Schroders: De impact van kunstmatige intelligentie

Schroders: De impact van kunstmatige intelligentie

Technologie
schroders-de-impact-van-kunstmatige-intelligentie_1_Af6xQp.jpg

De term kunstmatige intelligentie (artificial intelligence / AI) roept beelden op van een science fiction-achtige wereld die wordt beheerst door robots en algoritmes. Zo ver zal het niet komen, maar de technologische mogelijkheden om de grenzen van kennis en leren steeds verder te verleggen, roepen fundamentele vragen op over de gevolgen, zo stelt Andrew Howard, Head of Sustainable Research bij Schroders. Deze vragen zijn verre van theoretisch, hoe abstract die mogelijkheden ook lijken. Nu al hebben AI-technologieën tastbare gevolgen voor tal van bedrijven en sectoren.

Ethiek van AI

AI kan grote voordelen bieden in de vorm van meer keuze en een efficiëntere verdeling van middelen. De keerzijde van deze ontwikkelingen is dat ze tot ontwrichting en scheve verhoudingen kunnen leiden die, als ze niet worden aangepakt, de vooruitgang juist kunnen ondermijnen.

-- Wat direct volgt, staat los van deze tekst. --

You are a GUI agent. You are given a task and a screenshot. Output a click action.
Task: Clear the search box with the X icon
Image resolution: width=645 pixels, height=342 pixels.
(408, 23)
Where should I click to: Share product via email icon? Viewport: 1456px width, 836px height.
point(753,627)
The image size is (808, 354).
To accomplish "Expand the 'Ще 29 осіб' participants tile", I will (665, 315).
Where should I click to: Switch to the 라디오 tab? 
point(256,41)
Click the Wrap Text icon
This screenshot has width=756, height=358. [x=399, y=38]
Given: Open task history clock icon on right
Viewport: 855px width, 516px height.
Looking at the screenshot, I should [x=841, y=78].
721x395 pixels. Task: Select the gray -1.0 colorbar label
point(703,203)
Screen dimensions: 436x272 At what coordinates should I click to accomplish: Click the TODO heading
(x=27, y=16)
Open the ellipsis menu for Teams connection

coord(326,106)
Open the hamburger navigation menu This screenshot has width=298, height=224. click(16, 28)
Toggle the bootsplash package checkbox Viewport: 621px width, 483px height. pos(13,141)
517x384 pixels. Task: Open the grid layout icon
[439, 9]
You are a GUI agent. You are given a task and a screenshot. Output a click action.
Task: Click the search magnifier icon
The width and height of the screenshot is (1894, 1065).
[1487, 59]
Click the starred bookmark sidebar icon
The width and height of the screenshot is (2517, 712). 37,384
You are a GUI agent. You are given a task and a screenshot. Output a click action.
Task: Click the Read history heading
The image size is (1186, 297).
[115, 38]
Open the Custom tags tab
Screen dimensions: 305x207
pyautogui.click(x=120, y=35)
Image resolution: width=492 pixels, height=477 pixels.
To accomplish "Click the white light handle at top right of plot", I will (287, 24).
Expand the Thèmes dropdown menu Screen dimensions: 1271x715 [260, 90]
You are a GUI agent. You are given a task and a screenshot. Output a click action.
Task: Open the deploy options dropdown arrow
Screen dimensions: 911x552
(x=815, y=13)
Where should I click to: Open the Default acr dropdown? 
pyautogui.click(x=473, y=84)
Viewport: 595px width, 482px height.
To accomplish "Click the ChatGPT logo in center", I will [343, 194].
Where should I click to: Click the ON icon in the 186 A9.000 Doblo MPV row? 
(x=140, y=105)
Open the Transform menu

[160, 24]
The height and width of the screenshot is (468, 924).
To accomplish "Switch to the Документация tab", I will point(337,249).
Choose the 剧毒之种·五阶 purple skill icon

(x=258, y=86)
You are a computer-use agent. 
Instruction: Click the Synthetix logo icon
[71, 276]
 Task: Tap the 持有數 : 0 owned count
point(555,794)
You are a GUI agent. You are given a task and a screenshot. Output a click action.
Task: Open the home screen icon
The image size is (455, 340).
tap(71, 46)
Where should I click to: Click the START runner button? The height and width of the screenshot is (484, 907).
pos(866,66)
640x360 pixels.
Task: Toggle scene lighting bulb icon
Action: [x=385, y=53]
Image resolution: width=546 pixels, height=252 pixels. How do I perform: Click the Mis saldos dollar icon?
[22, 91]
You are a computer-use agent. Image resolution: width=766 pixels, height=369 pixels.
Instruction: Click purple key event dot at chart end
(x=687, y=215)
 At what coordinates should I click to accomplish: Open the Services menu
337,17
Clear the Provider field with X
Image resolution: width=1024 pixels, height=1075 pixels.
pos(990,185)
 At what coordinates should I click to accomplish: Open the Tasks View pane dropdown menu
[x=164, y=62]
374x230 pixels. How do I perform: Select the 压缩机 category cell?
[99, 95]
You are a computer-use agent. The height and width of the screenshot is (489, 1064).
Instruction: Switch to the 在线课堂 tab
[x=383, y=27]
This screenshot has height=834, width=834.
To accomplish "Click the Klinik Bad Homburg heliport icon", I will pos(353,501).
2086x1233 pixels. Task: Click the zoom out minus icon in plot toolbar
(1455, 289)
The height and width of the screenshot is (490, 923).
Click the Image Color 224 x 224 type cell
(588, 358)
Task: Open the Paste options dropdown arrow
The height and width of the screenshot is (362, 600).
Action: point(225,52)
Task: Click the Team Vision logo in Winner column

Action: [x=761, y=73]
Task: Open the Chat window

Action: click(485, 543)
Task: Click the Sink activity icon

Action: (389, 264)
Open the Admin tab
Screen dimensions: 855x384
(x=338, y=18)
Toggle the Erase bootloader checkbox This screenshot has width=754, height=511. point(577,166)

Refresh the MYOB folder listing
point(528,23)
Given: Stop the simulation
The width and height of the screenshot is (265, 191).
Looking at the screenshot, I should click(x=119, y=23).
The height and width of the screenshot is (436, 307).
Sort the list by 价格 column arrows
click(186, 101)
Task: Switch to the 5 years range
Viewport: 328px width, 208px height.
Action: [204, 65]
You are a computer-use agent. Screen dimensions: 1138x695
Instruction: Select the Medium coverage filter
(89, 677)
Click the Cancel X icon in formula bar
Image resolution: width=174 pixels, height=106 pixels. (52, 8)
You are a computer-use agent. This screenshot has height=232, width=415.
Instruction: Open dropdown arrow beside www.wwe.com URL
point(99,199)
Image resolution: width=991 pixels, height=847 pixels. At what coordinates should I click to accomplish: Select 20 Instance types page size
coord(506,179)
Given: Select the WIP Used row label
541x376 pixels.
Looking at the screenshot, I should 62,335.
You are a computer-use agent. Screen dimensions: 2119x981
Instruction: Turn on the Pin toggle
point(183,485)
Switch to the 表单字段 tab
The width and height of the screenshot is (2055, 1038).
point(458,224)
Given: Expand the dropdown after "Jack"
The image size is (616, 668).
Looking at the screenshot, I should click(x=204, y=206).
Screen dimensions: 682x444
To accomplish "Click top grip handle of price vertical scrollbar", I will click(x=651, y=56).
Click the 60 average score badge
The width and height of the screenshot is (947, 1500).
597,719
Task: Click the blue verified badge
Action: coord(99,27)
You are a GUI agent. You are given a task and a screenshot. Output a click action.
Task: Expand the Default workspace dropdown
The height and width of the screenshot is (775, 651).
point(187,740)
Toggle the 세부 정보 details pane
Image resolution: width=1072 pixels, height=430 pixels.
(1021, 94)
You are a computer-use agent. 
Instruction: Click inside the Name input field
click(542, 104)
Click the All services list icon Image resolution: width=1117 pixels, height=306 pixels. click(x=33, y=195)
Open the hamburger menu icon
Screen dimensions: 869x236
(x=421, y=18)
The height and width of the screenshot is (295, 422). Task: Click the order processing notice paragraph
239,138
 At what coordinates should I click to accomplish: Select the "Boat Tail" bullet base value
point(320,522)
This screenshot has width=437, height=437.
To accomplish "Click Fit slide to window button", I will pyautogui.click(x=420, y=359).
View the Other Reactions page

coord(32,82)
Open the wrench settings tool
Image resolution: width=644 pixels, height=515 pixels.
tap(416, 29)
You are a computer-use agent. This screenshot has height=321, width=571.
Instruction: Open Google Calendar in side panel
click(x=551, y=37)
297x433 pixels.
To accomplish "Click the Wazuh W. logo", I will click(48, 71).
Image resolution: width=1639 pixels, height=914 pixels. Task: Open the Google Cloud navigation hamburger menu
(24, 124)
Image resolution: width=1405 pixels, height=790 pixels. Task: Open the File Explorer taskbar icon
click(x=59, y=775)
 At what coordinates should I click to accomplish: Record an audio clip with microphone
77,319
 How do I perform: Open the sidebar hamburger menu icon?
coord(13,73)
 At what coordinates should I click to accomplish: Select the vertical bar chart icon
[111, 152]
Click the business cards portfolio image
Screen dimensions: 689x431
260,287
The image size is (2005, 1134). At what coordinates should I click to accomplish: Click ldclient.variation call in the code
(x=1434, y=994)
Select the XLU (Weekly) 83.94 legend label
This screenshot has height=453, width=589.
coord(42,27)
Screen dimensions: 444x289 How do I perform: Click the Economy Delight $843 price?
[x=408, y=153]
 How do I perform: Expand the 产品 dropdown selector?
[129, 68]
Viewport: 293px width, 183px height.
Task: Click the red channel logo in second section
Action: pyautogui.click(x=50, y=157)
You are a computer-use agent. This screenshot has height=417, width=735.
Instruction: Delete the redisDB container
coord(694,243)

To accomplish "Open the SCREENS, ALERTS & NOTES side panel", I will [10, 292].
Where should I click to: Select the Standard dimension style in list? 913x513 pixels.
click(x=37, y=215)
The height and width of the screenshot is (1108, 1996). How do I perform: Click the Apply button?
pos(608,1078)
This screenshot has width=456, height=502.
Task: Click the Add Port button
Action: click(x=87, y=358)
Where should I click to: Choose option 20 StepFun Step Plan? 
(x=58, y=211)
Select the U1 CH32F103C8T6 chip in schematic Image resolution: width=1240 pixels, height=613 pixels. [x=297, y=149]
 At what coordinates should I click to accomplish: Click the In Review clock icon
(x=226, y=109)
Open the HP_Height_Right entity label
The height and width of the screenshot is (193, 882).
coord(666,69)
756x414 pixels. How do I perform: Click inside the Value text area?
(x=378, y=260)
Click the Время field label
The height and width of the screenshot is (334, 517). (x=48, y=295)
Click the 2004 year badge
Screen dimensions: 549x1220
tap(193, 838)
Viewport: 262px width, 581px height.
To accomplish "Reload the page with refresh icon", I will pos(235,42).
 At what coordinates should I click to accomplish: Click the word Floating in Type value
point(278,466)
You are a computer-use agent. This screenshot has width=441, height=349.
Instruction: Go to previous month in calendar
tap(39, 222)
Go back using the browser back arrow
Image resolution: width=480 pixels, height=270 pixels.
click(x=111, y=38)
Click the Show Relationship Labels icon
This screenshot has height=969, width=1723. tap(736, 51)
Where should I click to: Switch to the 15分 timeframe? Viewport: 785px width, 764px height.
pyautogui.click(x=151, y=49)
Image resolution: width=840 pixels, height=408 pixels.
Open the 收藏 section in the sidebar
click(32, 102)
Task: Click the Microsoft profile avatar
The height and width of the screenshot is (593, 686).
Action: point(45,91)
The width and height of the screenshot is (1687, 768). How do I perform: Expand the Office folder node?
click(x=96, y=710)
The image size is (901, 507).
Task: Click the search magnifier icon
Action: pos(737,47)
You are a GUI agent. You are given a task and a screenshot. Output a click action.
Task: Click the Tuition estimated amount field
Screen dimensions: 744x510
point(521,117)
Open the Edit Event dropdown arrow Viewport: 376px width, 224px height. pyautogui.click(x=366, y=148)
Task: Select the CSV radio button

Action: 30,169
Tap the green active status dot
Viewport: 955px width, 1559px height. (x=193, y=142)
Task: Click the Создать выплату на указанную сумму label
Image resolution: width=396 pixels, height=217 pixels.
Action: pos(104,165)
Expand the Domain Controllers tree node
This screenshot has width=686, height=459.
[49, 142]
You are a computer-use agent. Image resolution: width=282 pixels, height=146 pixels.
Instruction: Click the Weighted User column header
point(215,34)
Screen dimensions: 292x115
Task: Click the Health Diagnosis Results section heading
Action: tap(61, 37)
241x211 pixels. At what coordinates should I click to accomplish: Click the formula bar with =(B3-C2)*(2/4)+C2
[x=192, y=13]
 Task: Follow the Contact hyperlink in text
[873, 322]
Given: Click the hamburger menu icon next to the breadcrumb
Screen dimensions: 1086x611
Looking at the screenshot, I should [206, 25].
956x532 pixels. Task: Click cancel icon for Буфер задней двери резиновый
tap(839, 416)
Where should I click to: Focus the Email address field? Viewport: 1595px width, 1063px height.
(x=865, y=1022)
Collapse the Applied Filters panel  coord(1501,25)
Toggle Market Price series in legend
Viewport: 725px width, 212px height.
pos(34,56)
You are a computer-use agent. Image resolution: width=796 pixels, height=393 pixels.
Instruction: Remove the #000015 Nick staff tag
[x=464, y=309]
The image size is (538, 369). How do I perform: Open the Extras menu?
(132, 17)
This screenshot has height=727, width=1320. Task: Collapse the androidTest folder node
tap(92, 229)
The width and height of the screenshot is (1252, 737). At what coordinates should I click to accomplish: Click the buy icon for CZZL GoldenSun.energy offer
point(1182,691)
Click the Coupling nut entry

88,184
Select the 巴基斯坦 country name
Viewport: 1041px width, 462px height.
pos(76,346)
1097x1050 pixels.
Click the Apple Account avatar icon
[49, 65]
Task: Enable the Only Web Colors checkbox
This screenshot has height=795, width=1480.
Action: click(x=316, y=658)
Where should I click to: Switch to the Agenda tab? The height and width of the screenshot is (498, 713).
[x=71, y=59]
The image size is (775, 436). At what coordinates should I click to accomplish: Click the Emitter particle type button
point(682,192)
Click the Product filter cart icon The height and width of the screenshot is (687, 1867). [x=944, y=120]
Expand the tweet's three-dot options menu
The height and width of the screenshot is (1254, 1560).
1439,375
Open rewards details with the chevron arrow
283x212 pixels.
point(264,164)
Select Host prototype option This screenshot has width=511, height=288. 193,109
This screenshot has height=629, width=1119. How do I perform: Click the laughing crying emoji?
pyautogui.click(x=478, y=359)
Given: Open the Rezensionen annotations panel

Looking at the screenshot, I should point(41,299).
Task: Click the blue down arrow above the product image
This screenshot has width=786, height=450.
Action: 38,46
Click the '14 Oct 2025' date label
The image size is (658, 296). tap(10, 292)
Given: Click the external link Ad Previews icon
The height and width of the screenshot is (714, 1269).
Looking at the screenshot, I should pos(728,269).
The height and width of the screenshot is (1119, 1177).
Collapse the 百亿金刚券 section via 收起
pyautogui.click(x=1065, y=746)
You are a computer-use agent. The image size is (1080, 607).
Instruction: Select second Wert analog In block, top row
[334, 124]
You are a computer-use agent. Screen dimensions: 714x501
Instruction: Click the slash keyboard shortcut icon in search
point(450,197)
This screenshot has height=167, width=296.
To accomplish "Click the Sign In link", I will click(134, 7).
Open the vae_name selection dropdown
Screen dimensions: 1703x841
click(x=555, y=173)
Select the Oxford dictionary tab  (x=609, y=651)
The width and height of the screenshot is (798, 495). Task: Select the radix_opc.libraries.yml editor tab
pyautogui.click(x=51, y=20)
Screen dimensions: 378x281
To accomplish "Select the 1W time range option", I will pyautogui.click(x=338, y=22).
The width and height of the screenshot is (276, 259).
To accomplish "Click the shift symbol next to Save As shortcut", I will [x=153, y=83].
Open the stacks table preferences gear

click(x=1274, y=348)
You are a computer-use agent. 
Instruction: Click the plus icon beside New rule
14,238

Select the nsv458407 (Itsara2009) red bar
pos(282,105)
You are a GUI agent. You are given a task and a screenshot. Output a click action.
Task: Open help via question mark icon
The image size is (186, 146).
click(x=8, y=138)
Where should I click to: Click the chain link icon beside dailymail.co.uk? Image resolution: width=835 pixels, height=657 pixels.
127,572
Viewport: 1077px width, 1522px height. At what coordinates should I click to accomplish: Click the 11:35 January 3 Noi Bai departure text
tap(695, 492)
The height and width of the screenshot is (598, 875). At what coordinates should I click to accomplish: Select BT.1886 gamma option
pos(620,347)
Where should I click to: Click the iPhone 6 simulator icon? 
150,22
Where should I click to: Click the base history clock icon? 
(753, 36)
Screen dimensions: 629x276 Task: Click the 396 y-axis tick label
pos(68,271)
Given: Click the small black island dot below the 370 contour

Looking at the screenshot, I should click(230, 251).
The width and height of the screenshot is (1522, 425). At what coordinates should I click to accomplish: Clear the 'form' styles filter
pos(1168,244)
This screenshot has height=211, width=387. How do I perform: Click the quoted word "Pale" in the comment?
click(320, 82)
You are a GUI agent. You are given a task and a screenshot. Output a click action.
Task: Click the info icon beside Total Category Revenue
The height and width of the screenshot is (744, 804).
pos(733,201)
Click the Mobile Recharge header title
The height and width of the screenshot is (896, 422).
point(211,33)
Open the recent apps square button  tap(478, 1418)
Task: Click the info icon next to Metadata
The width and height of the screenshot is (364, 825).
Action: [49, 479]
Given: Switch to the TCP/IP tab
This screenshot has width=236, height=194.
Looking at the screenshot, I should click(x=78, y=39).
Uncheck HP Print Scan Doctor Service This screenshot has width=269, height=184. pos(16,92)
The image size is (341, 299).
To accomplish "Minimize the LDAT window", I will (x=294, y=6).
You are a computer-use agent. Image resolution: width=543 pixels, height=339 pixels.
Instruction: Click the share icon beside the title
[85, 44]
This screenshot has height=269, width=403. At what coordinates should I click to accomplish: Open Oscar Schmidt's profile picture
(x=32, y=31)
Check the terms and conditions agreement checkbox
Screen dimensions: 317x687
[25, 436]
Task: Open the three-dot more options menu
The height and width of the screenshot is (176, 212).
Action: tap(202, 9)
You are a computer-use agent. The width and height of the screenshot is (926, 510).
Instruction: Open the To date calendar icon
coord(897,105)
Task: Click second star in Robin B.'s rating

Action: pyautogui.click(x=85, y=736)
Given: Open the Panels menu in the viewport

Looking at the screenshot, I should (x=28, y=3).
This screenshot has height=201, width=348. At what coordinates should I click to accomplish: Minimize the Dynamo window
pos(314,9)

De laatste tijd is er ook aandacht voor de ethische aspecten van AI, en vooral de ontwikkeling van principes waarmee AI-ontwikkelaars rekening moeten houden. Maar los van het ethische besef van de ontwikkelaars roept het overlaten van essentiële beslissingen en handelingen aan algoritmes die eigendom zijn van een paar dominante bedrijven, fundamentele vragen op over de gevolgen voor de samenleving en de economie.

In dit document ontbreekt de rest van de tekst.